Plotki w Klanie Klifu mimo upływu czasu wciąż się rozprzestrzeniają. Srokoszowa Gwiazda stracił zaufanie części swoich wojowników, którzy oskarżają go o zbrodnie przeciwko Klanowi Gwiazdy i bycie powodem rzekomego gniewu przodków. Złość i strach podsycane są przez Judaszowcowy Pocałunek, głoszącego słowo Gwiezdnych, i Czereśniową Gałązkę, która jako pierwsza uznała przywódcę za powód wszystkich spotykających Klan Klifu katastrof. Srokoszowa Gwiazda - być może ze strachu przed dojściem Judaszowca do władzy - zakazał wybierania nowych radnych, skupiając całą władzę w swoich łapach.

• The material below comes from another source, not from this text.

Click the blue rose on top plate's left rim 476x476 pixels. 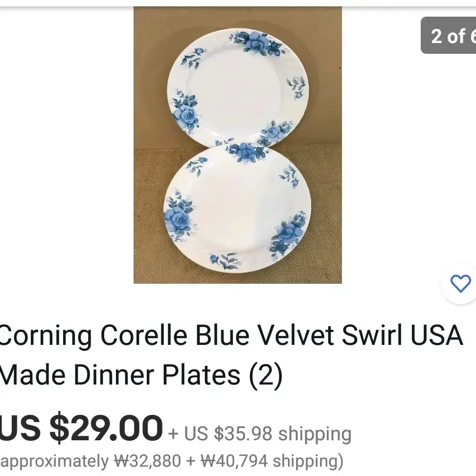click(x=185, y=113)
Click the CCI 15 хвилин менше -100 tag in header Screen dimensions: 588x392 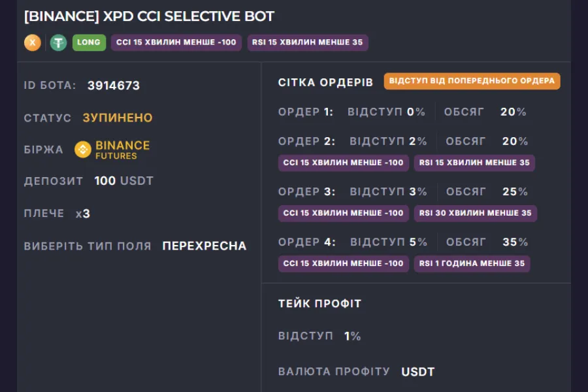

Dodatkowo w okolicy Złotych Kłosów pojawili się budujący coś Dwunożni, którzy swoimi hałasami odstraszają zwierzynę.

W Klanie Nocy

po wygranej bitwie z wrogą grupą włóczęgów, wszyscy wojownicy świętują. Klan Nocy zyskał nowy, atrakcyjny kawałek terenu, a także wziął na jeńców dwie kotki - Wężynę, która niedługo później urodziła piątkę kociąt, Zorzę, a także Świteziankową Łapę - domniemaną ofiarę samotników.
W czasie, gdy Wężyna i jej piątka szkrabów pustoszy żłobek, a Zorza czeka na swój wyrok uwięziona na jednej z małych wysepek, Spieniona Gwiazda zarządza rozpoczęcie eksplorowania nowo podbitych terenów, z zamiarem odkrycia ich wszystkich, nawet tych najgroźniejszych, tajemnic.

W Klanie Wilka

Klan Wilka przechodzi przez burzliwy okres. Po niespodziewanej śmierci Sosnowej Gwiazdy i Jadowitej Żmii, na przywódcę wybrany został Nikły Brzask, wyznaczony łapą samych przodków. Wprowadził zasadę na mocy której mistrzowie otrzymali zdanie w podejmowaniu ważnych klanowych decyzji, a także ukarał dwie kotki za przyniesienie wstydu na zgromadzeniu. Prędko okazało się, że wilczaki napotkał jeszcze jeden problem – w legowisku starszych wybuchła epidemia łzawego kaszlu, pociągająca do grobu wszystkich jego lokatorów oraz Zabielone Spojrzenie, wojowniczkę, która w ramach kary się nimi zajmowała. Nową kapłanką w kulcie po awansie Makowego Nowiu została Zalotna Krasopani, lecz to nie koniec zmian. Jeden z patrolów odnalazł zaginioną Głupią Łapę, niedoszłą ofiarę zmarłej liderki i Żmii, co jednak dla większości klanu pozostaje tajemnicą. Do czasu podjęcia ostatecznej decyzji uczennica przebywa w kolczastym krzewie, pilnowana przez ciernie i Sowi Zmierzch.

W Owocowym Lesie

Społecznością wstrząsnęła nagła i drastyczna śmierć Morelki. Jak donosi Figa – świadek wypadku, świeżo mianowanemu zwiadowcy odebrały życie ogromne, metalowe szczęki. W związku z tragedią Sówka zaleciła szczególną ostrożność na terenie całego klanu i zgłaszanie każdej ze śmiercionośnych szczęki do niej.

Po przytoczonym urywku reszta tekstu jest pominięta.